How I created a self-managed blog, secure and maintainable
This article is to show how I created my personal web blog
So, I finally made the decision to create my own personal website. Alright, I've purchased the domain mikelors.com, but what comes next?
What I wanted
I had some clear priorities for my webpage. Mainly three
- 👷 Minimal maintenance: I'm aiming for a setup without the need for plugins or frequent updates. I have past experiences with CMSs like Joomla, Wordpress, Drupal... and they are cool, but require maintenance effort that I don't want.
- 🔐 Secure with no effort: I don't want a website that could be hacked easily and, at the same time, I don't want to spend time and effort on security features.
- 🤌 Self-managed: I don't want a SaaS platform like Wordpress.com, Blogger, Whatever where the owner could change their policies, change their prizes or simply ban me for any reason.
The purpose of this article is to demonstrate how I achieved this setup.
Long story short is asking a good friend that already had a personal website that I guessed that could have similar priorities than me.
How it's made
So yes, I asked to my friend and coworker Dani Sancas (you can check his cool blog danisancas.com) if his website covered my priorities and, no surprise, the answer was "yes, with an SSG". This explanation is writen by me, but the credits belong to Dani. Thank you for your advice!
A Static Site Generator (SSG) is a software engine that generates static sites. This means generating HTML, CSS, and almost everything else needed for the site. There are several options but the one Dani recommended and I used here is Zola. I am not going to create a tutorial about Zola, it already has a very good documentation. I will explain how it works and how it covers my priorities.
This is everything I needed:
- 🔒 A private Repo: This is where Zola lives. It's private, so everything here is only accessible by me. It has a small CI/CD script made with Github Actions to deploy the website.
- 🔓 A public Repo: this is where the blog lives. The HTML and CSS you are seeing now. Using Github Pages, it has a HTTPS access to be published as a website.
- 🌐 A domain: I bought the nice www.mikelors.com to have my own domain.
How this works:
- ✏️ I write new articles 📄 or whatever to the Private Repo. Zola works with Markdown, so it's pretty easy to write document with good format and appearance.
- ⚙️ Whenever I commit changes to the Private Repo, the CI/CD process is triggered. It performs two key functions:
- Generate the Static Website's Files using the Zola framework.
- Update the Public Repo with these Files.
And that's it :).
What I got
How my priorities are covered:
- 👷 Almost zero maintenance: The website is 100% static. No dynamic elements or moving parts... I don't need so I don't have them. HTMLs and CSSs. Nothing to update, nothing to improve, nothing. If I wanted, I could upgrade the Zola version... but only if I wanted to get new features or something.

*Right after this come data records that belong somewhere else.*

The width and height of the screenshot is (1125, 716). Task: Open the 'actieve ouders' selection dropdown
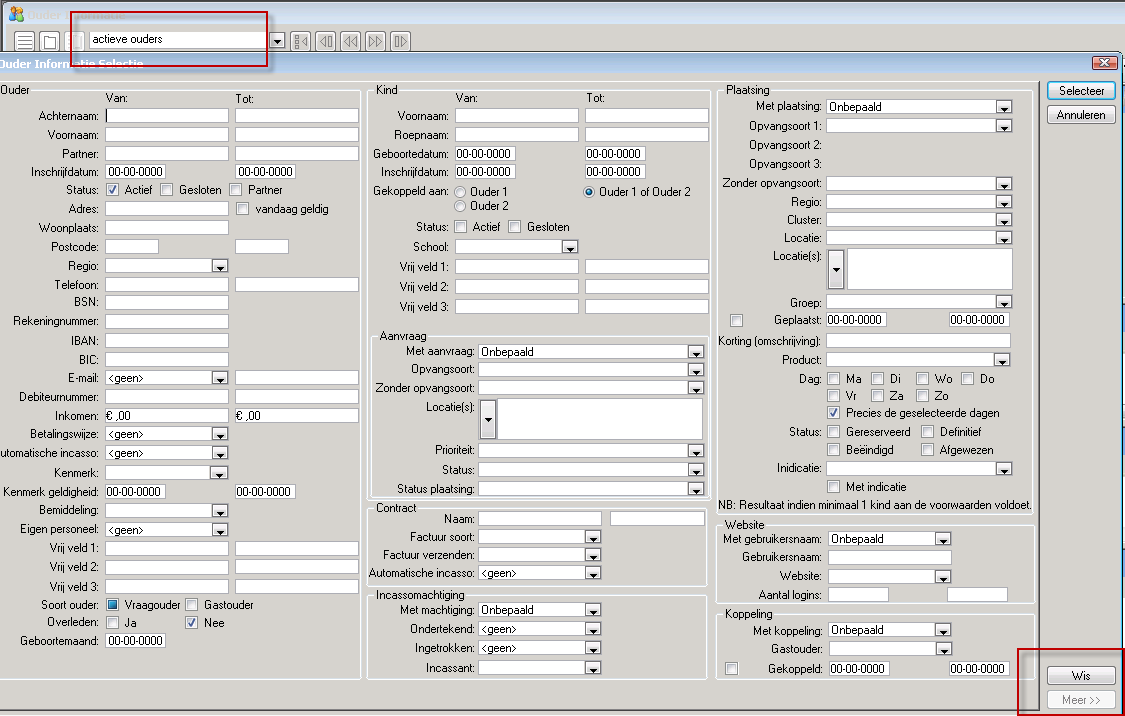pos(278,41)
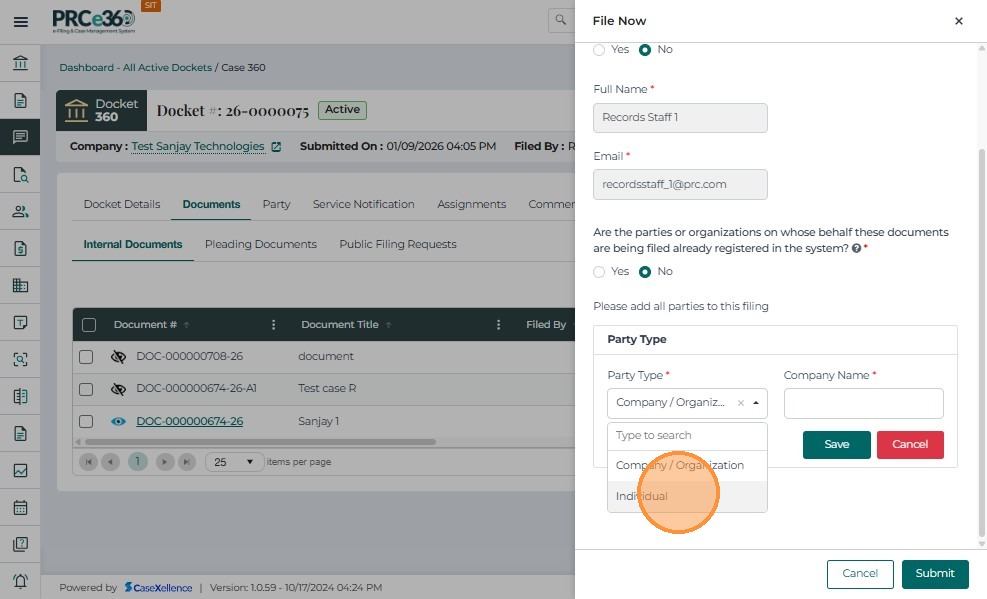Click the calendar icon in sidebar
The image size is (987, 599).
20,507
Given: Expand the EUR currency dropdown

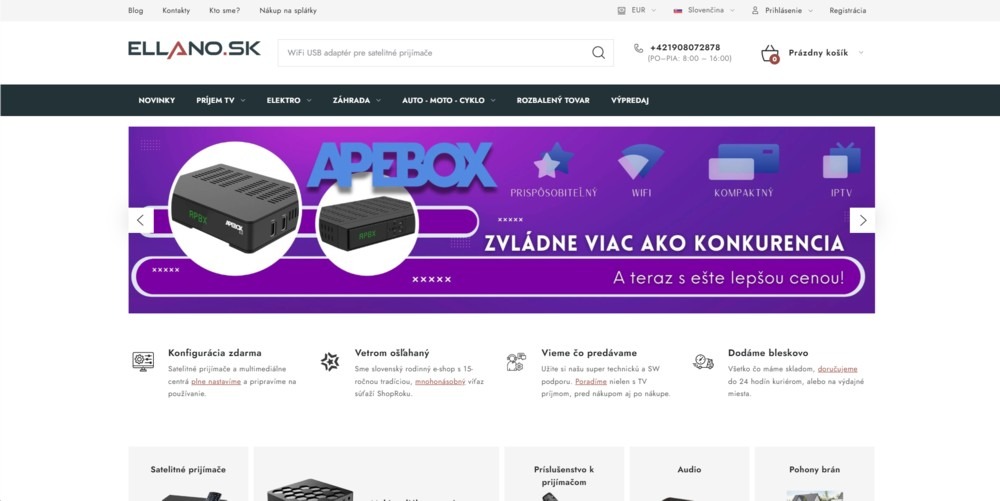Looking at the screenshot, I should click(x=636, y=10).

- 🔐 Secure with no effort: The hackeable code is in a private repo, closed. The public website only has HTML and CSS . No databases, no scripts, no files storing data, no permissions, nothing. It's only a facade.
- 🤌 Self-managed: It's me and my GIT repositories. Currently hosted on Github, but if necessary, I can migrate them to a different GIT server with just one command. This is real self-managing 🤘
Some extra cool features that were not my priorities:
- 🧳 Easy to migrate: it's markdown. There are a lot of markdown interpreters and SSGs. I love Zola, but tomorrow I could move all my articles to a different SSG or framework.

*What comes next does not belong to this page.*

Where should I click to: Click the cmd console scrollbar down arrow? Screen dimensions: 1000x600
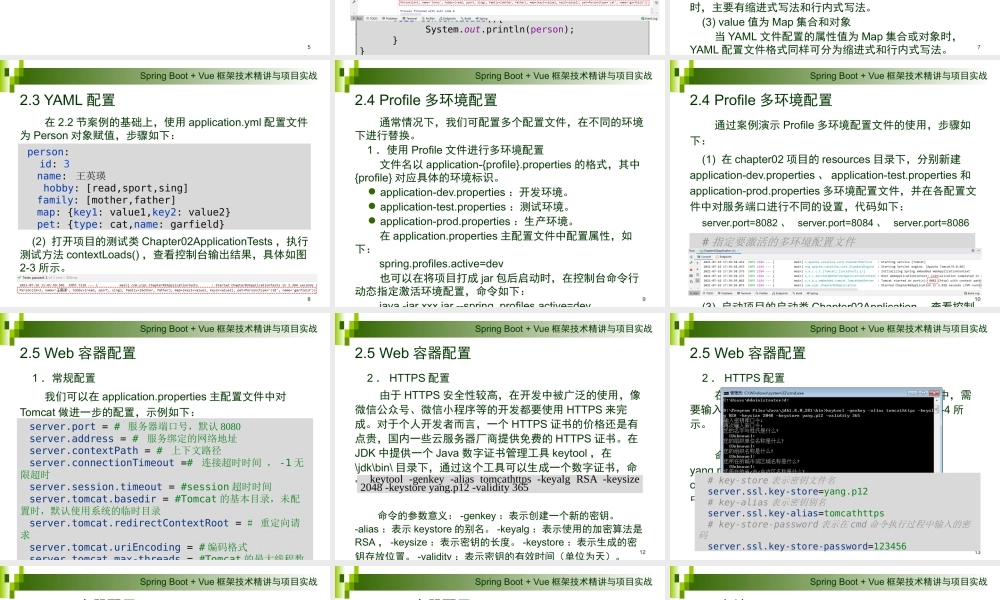[x=936, y=470]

- 🍪 No cookies: Did you need to push any annoying button in this website to accept/reject cookies? You did not. Nothing in the client's browser but HTML and CSS. No cookies, no annoying warnings or storing data for third-providers.
- 🏃 Quick: I would say SUPER QUICK. The page loads super fast (95/100 performance qualification in Pagespeed.web.dev.
- 📱 Responsive and 🤙 pretty: Zola has several good templates. I checked several and decided for this cool template called DeepThought that I like. And I can forget everything about Responsiveness, the template does it very good. Actually I got a 92/100 in RankMath
- 💰 Cheap: everything is 100% free but the domain. I paid 7€ for the first year.